Acórdão nº 1996/15.3T8SLV.E2 de Tribunal da Relação de Évora, 26 de Janeiro de 2021
Magistrado Responsável | FERNANDO PINA |
Data da Resolução | 26 de Janeiro de 2021 |
Emissor | Tribunal da Relação de Évora |
ACORDAM OS JUÍZES, EM CONFERÊNCIA, NA SECÇÃO CRIMINAL DO TRIBUNAL DA RELAÇÂO DE ÉVORA: I. RELATÓRIO A – Nos presentes autos de Processo de Recurso de Contra-Ordenação, que com o nº 1996/15.3T8SLV, correm termos no Tribunal Judicial da Comarca de Faro, Juízo de Competência Genérica de Silves - Juiz 2, (...), residente na Rua (…), impugnou judicialmente a decisão administrativa proferida pela Comissão de Coordenação e Desenvolvimento Regional do Algarve que o condenou numa coima no valor de € 20.000,00, pela prática de uma contra-ordenação, prevista na alínea a), do nº 3, do artigo 37º, do Decreto-Lei nº 166/2008, de 22 de Agosto, com as alterações do Decreto-Lei nº 239/2012, de 2 de Novembro, por violação das alíneas b), d) e e), do nº 1, do artigo 20º, do mesmo diploma, conjugado com o artigo 22º, nº 4, alínea a), da Lei nº 50/2006 de 29 de Agosto, com as alterações introduzidas pelo Decreto-Lei nº 89/2009, de 31 de Agosto, e na sanção acessória de reposição do terreno nas condições em que se encontrava anteriormente à intervenção ou na regularização da construção erigida ilegalmente – nos termos do nº 6, do artigo 37º, do Decreto-Lei nº 166/2008, de 22 de Agosto, conjugado com a alínea j), do nº 1, do artigo 30º, da Lei nº 50/2006, de 29 de Agosto, com as alterações da Lei nº 89/2009, de 31 de Agosto, no prazo de 90 dias.
Enviados os autos ao Ministério Público junto do Tribunal Judicial da Comarca de Faro, Juízo de Competência Genérica de Silves, remeteu-os a juízo, nos termos e para os efeitos do disposto no nº 1, do artigo 62º, do Regime Geral das Contra-Ordenações.

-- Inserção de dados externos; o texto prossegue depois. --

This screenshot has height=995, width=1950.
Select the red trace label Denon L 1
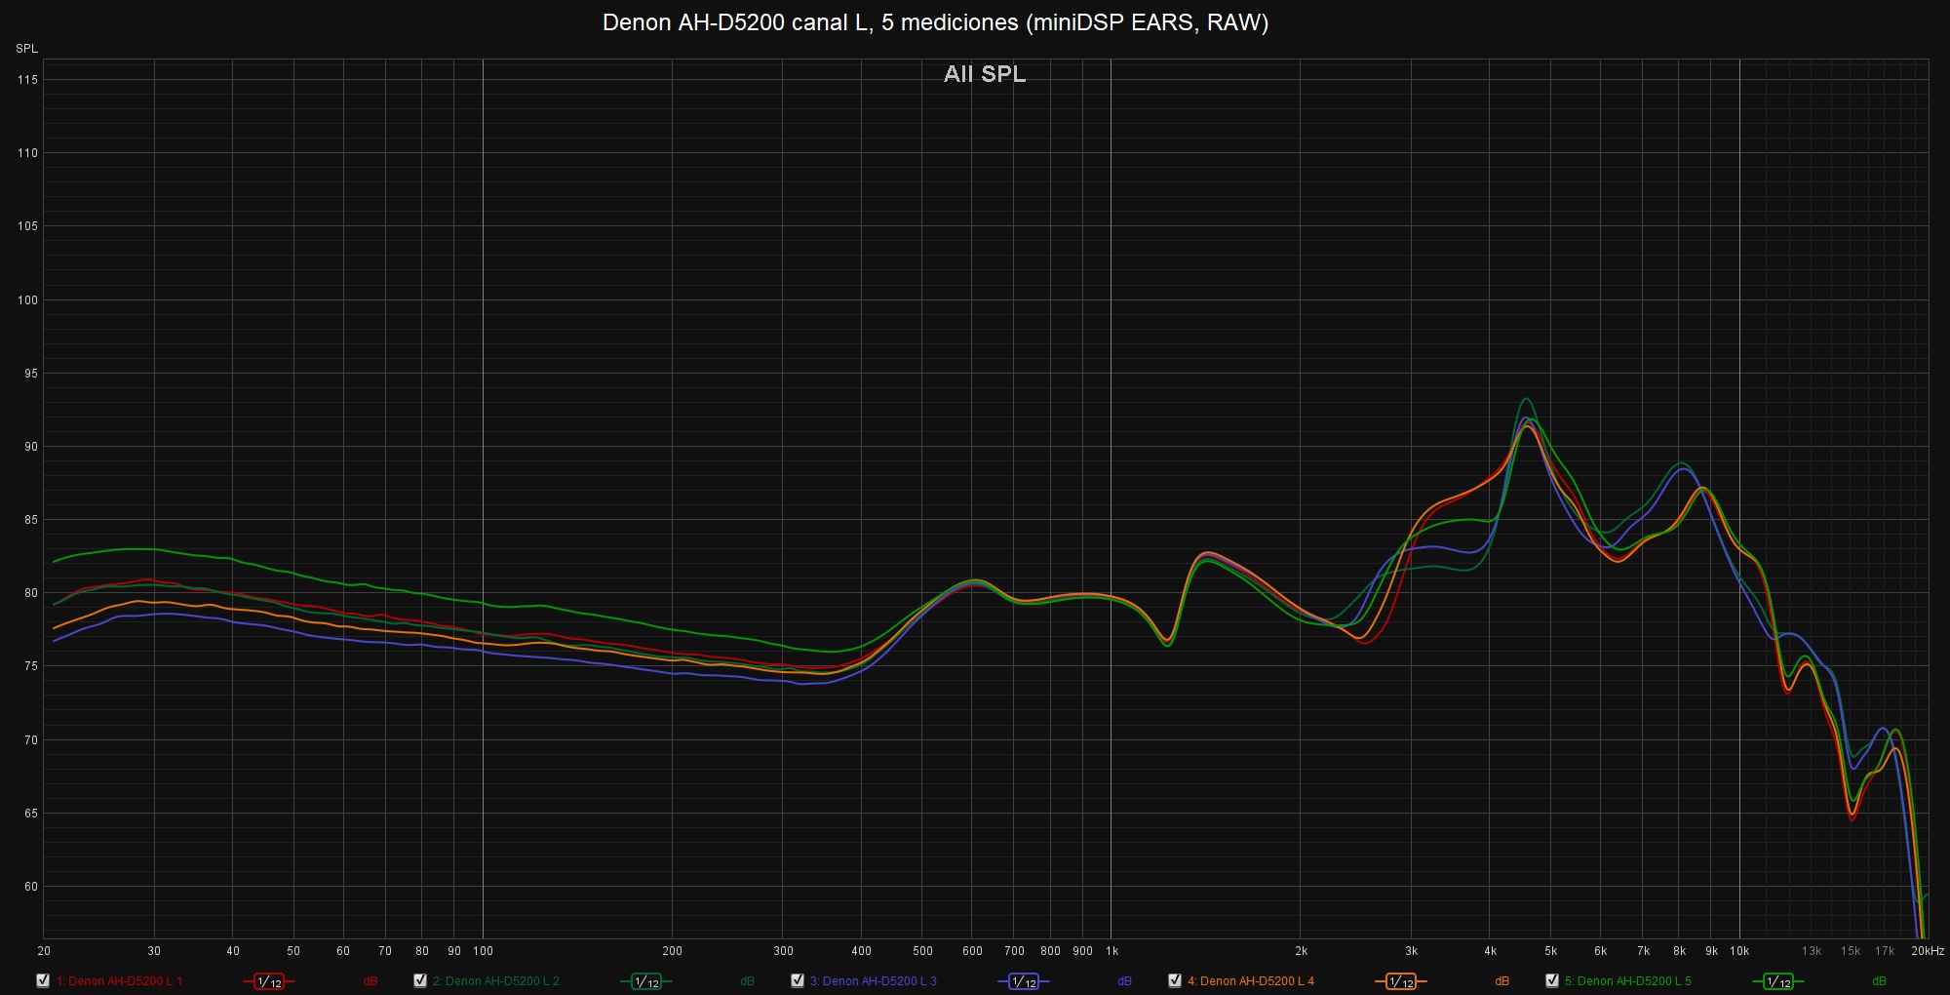tap(119, 981)
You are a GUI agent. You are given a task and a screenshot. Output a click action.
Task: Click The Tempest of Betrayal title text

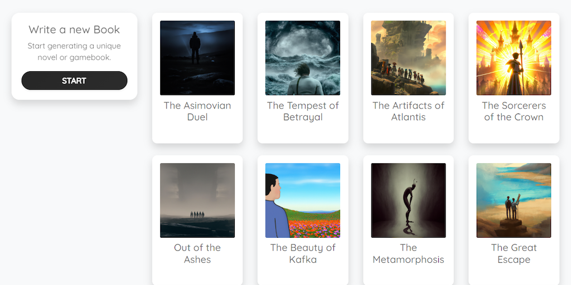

Realizada audiência de julgamento nesse tribunal, foi proferida sentença em 25 de Junho de 2020, que negou provimento ao recurso de impugnação e manteve a decisão recorrida, de aplicar ao recorrente a coima no valor de € 20.000,00, pela prática de uma contra-ordenação, prevista no artigo 37º, nº 3, alínea a), do Decreto-Lei nº 166/2008, de 22 de Agosto e na sanção acessória de reposição do terreno nas condições em que se encontrava anteriormente à intervenção ou na regularização da construção erigida ilegalmente – nos termos do artigo 37º, nº 6, alínea e), do Decreto-Lei nº 166/2008, de 22 de Agosto, no prazo de 90 dias.
Inconformado com esta decisão, o arguido (...), dela interpôs o presente recurso, formulando as seguintes conclusões (transcrição): A. O Recorrente entende que a meritíssima juíza não ordenou toda a prova necessária para a justa composição do litigio, B. Nomeadamente, ordenar fotografias obtidas através de voos aéreos ao local que provam o alegado nos presentes autos, C. Quando um acto tenha de ser anulado, anular-se-ão também os termos subsequentes que dele dependam absolutamente, (artigo 195º, nº 2, 1ª parte, do Código de Processo Civil), pelo que, deverá ser dada assim também sem efeito a sentença proferida, requerendo-se a repetição da Audiência de Discussão e Julgamento quanto à prova viciada, nos termos do artigo 662º, nº 1 e nº 2, alíneas b) e c) do Código de Processo Civil.
D. O processo administrativo contra-ordenacional rege-se, basicamente, pelos mesmos princípios que conformam o procedimento criminal e o procedimento administrativo sancionatório, nomeadamente pelo princípio da audiência prévia do interessado a realizar pela autoridade administrativa com competência para aplicar as penas (no caso a ANSR), sendo que por força deste princípio deve a autoridade sancionadora dar a conhecer aos interessados, não só os elementos de prova que irão fundamentar a sua decisão, como comunicar previamente ao arguido a pena que em concreto lhe tenciona aplicar, tudo antes de proferir definitivamente a decisão condenatória.
E. No caso aplicou a autoridade administrativa definitivamente a coima e a sanção acessória sem que a recorrente se tivesse podido pronunciar sobre as penas que, em concreto, aquela lhe pretendia aplicar, facto que vícia a decisão recorrida de nulidade, e que não foi tido em consideração pela meritíssima Juiz “a quo”.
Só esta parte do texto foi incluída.